Exercise material Start Marker

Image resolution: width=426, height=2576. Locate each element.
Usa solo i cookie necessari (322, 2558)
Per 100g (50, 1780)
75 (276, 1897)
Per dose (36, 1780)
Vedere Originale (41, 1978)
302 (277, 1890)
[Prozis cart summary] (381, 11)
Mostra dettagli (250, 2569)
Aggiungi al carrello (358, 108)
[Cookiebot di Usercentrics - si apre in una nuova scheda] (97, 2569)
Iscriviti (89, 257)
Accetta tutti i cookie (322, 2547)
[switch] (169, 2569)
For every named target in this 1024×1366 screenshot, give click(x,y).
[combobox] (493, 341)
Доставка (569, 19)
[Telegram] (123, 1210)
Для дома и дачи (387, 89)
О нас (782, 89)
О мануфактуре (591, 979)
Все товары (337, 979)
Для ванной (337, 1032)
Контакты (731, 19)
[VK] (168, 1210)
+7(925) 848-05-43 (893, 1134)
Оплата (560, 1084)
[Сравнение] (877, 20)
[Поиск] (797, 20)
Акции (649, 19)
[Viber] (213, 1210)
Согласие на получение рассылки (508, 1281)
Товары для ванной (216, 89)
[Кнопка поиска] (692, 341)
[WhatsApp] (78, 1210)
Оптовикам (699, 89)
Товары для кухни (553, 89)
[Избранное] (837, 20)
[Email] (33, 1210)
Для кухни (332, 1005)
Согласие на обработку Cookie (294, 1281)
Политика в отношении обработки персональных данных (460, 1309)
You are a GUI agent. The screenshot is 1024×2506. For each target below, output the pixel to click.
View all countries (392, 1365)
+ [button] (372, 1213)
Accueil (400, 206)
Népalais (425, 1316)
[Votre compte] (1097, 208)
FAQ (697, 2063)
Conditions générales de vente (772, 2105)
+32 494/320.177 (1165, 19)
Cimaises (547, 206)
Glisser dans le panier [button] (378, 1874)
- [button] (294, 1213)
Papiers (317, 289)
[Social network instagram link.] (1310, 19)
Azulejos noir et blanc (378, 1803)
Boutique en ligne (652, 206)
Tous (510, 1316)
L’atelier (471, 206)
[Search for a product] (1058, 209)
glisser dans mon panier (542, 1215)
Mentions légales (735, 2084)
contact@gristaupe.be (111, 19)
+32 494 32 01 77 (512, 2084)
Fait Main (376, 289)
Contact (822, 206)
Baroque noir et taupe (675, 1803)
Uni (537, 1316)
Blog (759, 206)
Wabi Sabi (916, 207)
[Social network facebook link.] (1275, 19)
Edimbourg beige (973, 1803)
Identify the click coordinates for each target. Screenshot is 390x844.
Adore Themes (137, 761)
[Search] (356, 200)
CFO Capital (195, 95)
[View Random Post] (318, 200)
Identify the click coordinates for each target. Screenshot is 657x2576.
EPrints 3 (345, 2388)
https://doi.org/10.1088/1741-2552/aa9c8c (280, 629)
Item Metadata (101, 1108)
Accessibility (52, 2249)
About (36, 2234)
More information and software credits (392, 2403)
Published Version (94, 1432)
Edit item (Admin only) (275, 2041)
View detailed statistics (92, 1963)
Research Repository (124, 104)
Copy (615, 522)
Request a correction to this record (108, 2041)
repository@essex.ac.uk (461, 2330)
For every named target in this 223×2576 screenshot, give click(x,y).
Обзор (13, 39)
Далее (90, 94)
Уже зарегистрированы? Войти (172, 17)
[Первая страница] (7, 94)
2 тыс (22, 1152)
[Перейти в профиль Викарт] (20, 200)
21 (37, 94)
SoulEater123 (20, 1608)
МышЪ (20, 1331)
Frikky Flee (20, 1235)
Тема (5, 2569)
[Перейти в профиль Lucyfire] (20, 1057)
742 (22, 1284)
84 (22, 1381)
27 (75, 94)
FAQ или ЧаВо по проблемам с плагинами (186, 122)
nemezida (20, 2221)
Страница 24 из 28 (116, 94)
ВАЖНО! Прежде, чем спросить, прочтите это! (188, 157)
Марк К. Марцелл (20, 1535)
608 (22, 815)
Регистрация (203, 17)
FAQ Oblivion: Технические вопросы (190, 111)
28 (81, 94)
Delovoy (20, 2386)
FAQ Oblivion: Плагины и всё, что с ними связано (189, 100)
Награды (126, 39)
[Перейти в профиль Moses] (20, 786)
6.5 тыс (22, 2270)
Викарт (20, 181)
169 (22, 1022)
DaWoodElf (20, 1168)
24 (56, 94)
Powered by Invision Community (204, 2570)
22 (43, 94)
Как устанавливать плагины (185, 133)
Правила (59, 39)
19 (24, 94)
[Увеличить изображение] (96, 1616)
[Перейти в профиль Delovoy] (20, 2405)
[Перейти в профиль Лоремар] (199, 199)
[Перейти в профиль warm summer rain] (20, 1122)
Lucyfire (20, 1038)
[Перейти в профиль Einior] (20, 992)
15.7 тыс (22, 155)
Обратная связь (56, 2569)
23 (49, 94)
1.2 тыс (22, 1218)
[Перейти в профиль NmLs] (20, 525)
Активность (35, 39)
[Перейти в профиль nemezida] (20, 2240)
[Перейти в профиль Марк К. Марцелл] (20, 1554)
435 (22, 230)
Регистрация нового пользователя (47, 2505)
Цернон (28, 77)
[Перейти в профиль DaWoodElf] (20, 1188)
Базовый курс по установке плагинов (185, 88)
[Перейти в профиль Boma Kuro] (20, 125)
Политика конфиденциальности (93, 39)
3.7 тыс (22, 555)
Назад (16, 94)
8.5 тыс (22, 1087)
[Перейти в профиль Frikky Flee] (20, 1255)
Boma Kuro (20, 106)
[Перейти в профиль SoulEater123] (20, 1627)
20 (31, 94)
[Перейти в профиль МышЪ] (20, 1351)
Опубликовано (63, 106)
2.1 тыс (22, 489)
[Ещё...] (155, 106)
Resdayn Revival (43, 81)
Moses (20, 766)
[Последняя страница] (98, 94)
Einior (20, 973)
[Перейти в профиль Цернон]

Exercise material End Marker

> **Exercise**:
This exercise requires the lines of the entries containing the string "Kuro".

> **Written reply**:
[Перейти в профиль Boma Kuro] (20, 125)
Boma Kuro (20, 106)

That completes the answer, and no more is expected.